Gastrointestinal bleeding is an alarming problem in children. The total blood volume of a child is relatively small and can deplete rapidly, while resuscitation efforts are hindered by difficult venous access. The mortality in this population is low, however, because they are capable of tolerating relatively high levels of total body blood loss compared with the adult population. This experience contrasts sharply with significant mortality in elderly patients despite aggressive management.13 Gastric ulceration and erosions may be seen in children receiving NSAIDs, such as aspirin, ibuprofen, naproxen, and ketorolac.14,15,16 Additionally, gastric erosions and bleeding as a result of acute potassium overdose has been well described in the literature.4,5,6 Not previously described, however, is development of gastric outlet obstruction after acute potassium ingestion. This complication has been described in cases of other cation ingestions, such as iron.

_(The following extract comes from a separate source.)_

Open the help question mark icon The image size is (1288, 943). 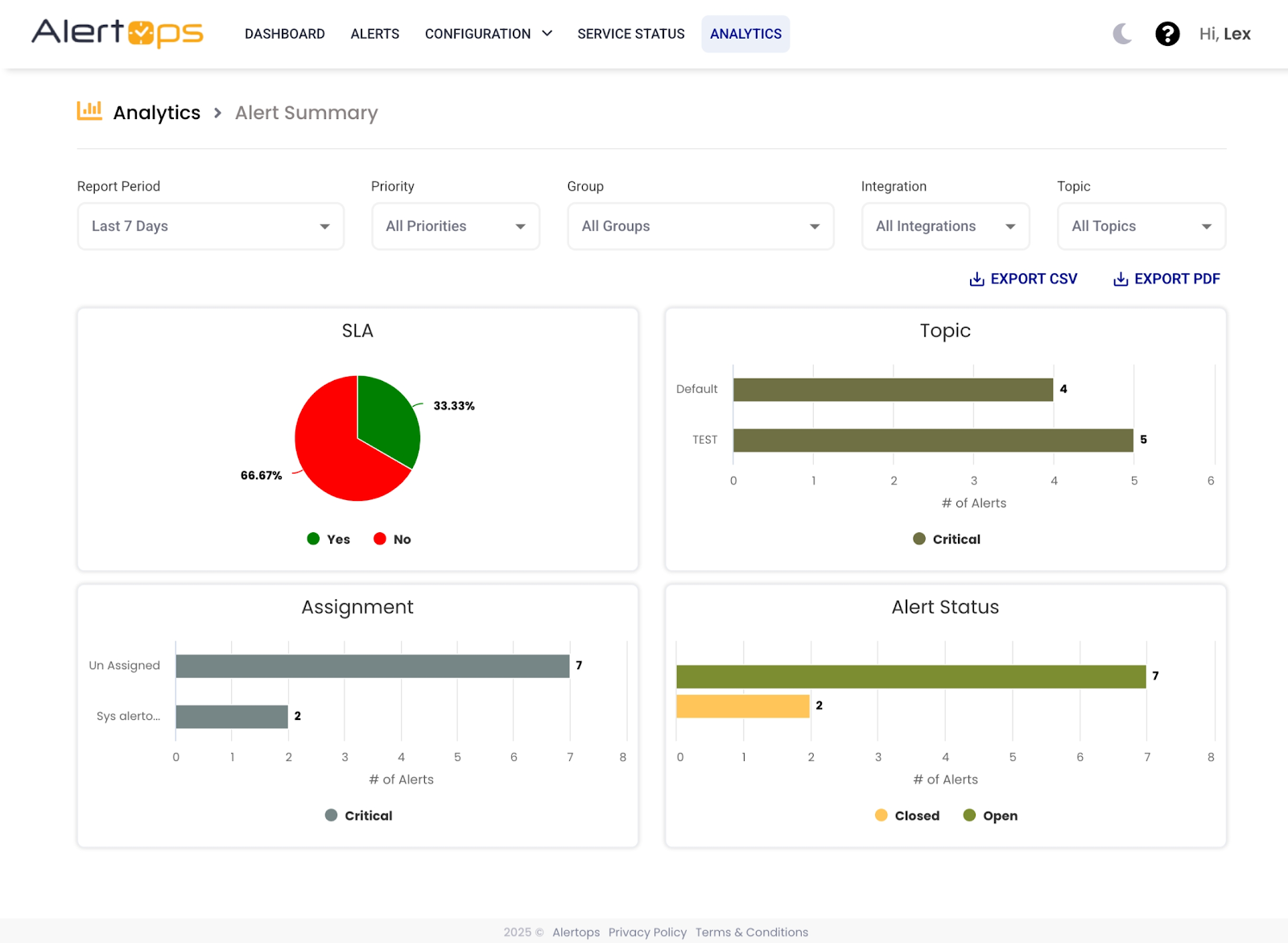(x=1167, y=34)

Several metabolic and laboratory abnormalities were noted in this case. The most serious metabolic abnormality was an anion gap acidosis because it was seen in the presence of severe hyperaklemia. An acidosis in this setting will increase the amount of extracellular potassium, which will lead to further instability of the myocardial cells. The cause of this acidosis is most likely multifactorial. One possible contributing factor was a result of the H+-K+ ATP-ase present in the distal tubule of the kidney. It is possible that the critically high levels of potassium in the renal tubule led to a selective retention of hydrogen ions in favor of the potassium ion, leading to an increased intravascular level of hydrogen ions. This acidosis was likely further exacerbated by mild dehydration secondary to gastrointestinal losses from vomiting.
What is clear from this case is that acute ingestion of potassium salts can lead to at least two acutely life-threatening conditions: acute, severe hyperkalemia and acute hemorrhagic gastritis, both of which require prompt recognition and treatment. Although hematemasis was not seen in the ED in this case, it occurred very shortly after transfer to the PICU, and easily could have started during the ED presentation.
Most notably is the progression to gastric outlet obstruction and the presence of a metabolic acidosis. This case demonstrates a constellation of signs and symptoms unique within the literature, and warrants further study to establish the clinical effects and causes of an acute potassium chloride ingestion. This includes investigation into the safety of potassium-based water softeners, the amount of potassium chloride needed to be clinically detrimental, and potential forms of gastric decontamination in acute potassium overdose. Although relatively rare, it is imperative that the emergency physician be familiar with the consequences of this toxic ingestion, and prepared to manage them appropriately.